Boosting the SCC figure to $33 per ton would only exacerbate the problem of exaggerated benefits in order to sell a rule to the public. If the Administration’s goal is to write effective regulations—in which the benefits truly outweigh the costs—this is far from the way to do it.
Reviews of the cost-benefit analyses of fuel efficiency and other appliance regulations have shown that these regulations are not motivated by a desire to reduce carbon dioxide and other greenhouse gas emissions. A 2012 study from Brookings Institution senior fellow Ted Gayer and Vanderbilt economics professor W. Kip Viscusi found that the overwhelming majority (87 percent) of the benefits that the government calculates from a host of efficiency regulations come from “correcting consumer irrationality.” In other words, using the government’s own estimation, the vast majority of the benefits come from the government telling families and business how to best use their money.
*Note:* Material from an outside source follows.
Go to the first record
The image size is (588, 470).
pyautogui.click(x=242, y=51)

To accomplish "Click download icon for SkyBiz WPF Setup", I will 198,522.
The actual environmental benefits Americans will enjoy as a result of reducing GHGs total a paltry 2 percent of all projected benefits. The other environmental benefits (11 percent) would come from international reductions in GHGs and increased energy security. Raising the price of carbon would give the impression of augmented benefits from greenhouse gas reduction but it would do so with no credible scientific or empirical credibility to validate them.
Also of concern is the way in which the Administration changed SCC from $22 to $36 per ton. The change was made with little transparency, something Members of Congress and individuals across the political spectrum criticized. The Administration made no public announcement nor did it welcome a comment period. It was only until the DOE granted the Landmark Legal Foundation’s petition for reconsideration that the Administration opened the change to a comment period. Such a drastic change should be accountable to Americans and go through the proper rulemaking process.
Further, President Obama repeatedly said he would bring transparency to the White House. To slip a change in an efficiency rule for microwaves on stand-by mode that can have economy-wide effects and strengthen the regulatory onslaught is far from transparent. The change in SCC yields nearly an additional half a billion dollars in benefits—for a relatively small microwave standby efficiency rule. The alleged additional benefits from this change for bigger projects like the Keystone XL pipeline and power plant regulations would be unjustifiably enormous and would provide false justification to move forward with regulations that raise the price of energy and take decisions away from families.
As stated in the interagency working group’s technical support document on SCC, Executive Order 13563 obligates the Administration to proceed with regulations “based on the best available science.” It is clear that the best available science is fatally flawed and the modeling used to justify SCC is almost pure speculation and arbitrarily defined. No agency should be permitted to use any SCC number in calculating cost-benefit analyses for new rules and regulations. Congress recognized this when the House of Representatives, in a bipartisan vote, passed an amendment to the Energy Consumers Relief Act (H.R. 1582) that would require congressional authorization for the EPA to use its SCC estimate. The Administration should refrain from using this SCC estimate when conducting cost-benefit-analyses.